Car, dès le deuxième trou, le Sud-Africain Louis Oosthuizen est passé à l'histoire en réalisant le premier albatros de l'histoire du Tournoi des Maîtres sur cette normale cinq de 575 verges. Avec Phil Mickelson et Peter Hanson, les meneurs après trois rondes, qui suivaient derrière, Oosthuizen a réalisé un coup parfait qui a complété son trajet de 253 verges en roulant lentement, mais sûrement, vers la coupe à l'intérieur de laquelle la balle s'est engouffrée.

Pour les fervents d'histoire, les quatre normales cinq de l'Augusta National ont été «victimes» d'un albatros. Mais une seule fois chacune. Comme quoi ce terrain majestueux, qui fait la preuve par 1000 que l'herbe est parfois plus verte dans la cour du voisin, a bien plus souvent eu le dessus sur ceux qui tentaient de le dominer que le contraire.

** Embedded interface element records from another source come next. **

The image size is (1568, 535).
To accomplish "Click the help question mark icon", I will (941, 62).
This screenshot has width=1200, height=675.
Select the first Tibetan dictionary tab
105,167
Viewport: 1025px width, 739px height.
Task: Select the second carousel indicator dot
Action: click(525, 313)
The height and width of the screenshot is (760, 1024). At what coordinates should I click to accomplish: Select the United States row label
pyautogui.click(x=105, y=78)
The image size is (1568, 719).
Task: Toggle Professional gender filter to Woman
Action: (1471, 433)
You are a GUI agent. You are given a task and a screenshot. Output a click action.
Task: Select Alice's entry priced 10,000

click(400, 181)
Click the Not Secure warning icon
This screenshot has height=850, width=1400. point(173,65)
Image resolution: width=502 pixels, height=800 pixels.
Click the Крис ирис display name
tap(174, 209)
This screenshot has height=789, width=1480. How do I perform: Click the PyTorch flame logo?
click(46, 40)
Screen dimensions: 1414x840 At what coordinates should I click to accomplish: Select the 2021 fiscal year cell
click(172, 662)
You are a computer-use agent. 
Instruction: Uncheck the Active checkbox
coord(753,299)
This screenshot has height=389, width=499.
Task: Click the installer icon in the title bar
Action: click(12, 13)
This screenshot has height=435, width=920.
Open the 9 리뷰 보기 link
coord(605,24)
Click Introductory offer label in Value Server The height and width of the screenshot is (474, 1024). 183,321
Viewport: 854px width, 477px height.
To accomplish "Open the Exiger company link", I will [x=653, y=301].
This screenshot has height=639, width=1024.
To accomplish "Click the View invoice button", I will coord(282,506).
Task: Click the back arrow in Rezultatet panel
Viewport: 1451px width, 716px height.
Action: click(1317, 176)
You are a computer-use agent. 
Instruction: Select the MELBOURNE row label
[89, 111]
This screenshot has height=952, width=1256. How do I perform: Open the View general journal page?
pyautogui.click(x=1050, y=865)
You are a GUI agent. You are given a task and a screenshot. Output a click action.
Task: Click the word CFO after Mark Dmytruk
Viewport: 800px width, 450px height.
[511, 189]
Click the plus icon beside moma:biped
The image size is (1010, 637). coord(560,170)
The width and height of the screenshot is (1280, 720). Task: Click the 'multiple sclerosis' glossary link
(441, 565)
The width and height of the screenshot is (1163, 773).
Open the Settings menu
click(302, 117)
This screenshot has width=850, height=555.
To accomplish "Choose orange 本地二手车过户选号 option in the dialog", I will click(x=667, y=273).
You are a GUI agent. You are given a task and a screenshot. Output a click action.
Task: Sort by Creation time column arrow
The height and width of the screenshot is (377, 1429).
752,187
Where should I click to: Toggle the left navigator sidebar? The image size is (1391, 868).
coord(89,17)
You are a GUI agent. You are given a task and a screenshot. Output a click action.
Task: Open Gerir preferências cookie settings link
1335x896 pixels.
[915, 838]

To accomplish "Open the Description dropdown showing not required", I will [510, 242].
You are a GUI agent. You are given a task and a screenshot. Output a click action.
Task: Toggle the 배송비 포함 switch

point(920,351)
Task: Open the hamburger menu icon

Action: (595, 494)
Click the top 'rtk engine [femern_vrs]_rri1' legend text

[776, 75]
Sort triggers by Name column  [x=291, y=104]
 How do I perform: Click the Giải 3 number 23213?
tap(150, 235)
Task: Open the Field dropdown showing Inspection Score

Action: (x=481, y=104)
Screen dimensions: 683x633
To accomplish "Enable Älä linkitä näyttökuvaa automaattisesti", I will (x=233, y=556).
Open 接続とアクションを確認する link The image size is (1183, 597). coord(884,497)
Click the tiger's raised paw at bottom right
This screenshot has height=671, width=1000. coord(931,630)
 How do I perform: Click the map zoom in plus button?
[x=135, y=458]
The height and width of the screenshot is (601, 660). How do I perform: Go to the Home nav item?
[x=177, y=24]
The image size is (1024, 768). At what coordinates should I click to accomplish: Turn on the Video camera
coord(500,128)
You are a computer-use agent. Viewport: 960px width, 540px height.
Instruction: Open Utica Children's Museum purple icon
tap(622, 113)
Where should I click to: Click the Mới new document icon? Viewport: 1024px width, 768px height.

Parlez-en à Phil Mickelson.

Au quatrième trou, une normale trois, Phil a envoyé sa balle dans les gradins. Elle a ricoché avant de se retrouver dans les buissons. Phil aurait dû retourner au tertre, encaisser un coup de pénalité, et tenter de sauver un bogey. Mais comme Phil a du Bubba dans le nez - et cela lui a coûté bien des victoires lui aussi - ou qu'il a été victime d'une crampe au cerveau, il a tenté un coup renversé. Une erreur qui en a entrainé une autre et qui lui a finalement coûté trois coups.

Trois coups qui ont fait la différence. Trois coups qui ont empêché Phil de se battre pour enfiler un quatrième veston vert. Ce qui l'aurait placé sur un pied d'égalité avec Tiger Woods.

À la mémoire de Seve

Où était le Tigre?

Comme il l'a dit lui-même, il a choisi une bien mauvaise semaine pour connaître une mauvaise semaine...

Mais ce n'est pas grave.

Car en dépit de la déconfiture de Tiger, celle de son jeune dauphin Rory McIlroy, du toujours jeune Fred Couples, et des autres joueurs attendus à Augusta, ils ont été remplacés par d'autres, tout aussi bons, tout aussi spectaculaires, tout aussi magiciens à leur façon, et qui ont fait du Tournoi des Maîtres la grand-messe du golf qu'il est, année après année.

Et comme l'âme de Severiano Ballesteros, l'un des plus grands magiciens de l'histoire du golf emporté par un cancer il y a à peine un an, flottait au-dessus d'Augusta cette semaine, Bubba, avec sa façon peu orthodoxe de jouer au golf, avec sa façon de donner des trajectoires particulières aux balles comme le faisait si bien «Seve», était peut-être au fond le champion tout désigné.